━━ Task inputs

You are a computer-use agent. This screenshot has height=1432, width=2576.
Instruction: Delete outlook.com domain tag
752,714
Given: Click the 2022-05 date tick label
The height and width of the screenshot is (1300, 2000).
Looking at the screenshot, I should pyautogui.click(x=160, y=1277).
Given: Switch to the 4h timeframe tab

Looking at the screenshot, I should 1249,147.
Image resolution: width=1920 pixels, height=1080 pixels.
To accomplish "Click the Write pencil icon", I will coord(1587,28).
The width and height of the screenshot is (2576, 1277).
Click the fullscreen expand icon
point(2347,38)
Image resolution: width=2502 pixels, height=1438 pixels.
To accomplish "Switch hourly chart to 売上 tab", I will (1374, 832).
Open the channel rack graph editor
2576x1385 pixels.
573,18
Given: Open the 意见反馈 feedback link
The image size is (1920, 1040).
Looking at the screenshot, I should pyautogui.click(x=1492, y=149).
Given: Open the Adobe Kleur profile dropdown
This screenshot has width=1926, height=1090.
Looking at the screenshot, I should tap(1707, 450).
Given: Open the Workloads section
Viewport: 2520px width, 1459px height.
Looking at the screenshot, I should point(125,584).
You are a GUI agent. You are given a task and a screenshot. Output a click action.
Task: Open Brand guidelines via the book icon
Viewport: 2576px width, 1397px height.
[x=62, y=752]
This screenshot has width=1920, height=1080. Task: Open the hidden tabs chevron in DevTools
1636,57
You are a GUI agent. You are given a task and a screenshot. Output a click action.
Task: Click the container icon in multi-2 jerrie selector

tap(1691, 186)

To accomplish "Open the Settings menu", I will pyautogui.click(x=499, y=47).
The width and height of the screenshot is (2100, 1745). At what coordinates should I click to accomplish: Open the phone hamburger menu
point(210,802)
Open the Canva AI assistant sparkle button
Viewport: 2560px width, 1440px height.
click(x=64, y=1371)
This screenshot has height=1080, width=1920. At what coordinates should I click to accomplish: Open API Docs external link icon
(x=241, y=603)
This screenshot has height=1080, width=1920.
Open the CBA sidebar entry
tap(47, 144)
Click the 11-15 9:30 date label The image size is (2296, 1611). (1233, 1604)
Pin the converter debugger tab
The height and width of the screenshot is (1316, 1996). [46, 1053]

━━━━

Every line in the data that holds the string "label" should be returned.

Given: Click the 2022-05 date tick label
Click the 11-15 9:30 date label The image size is (2296, 1611). (1233, 1604)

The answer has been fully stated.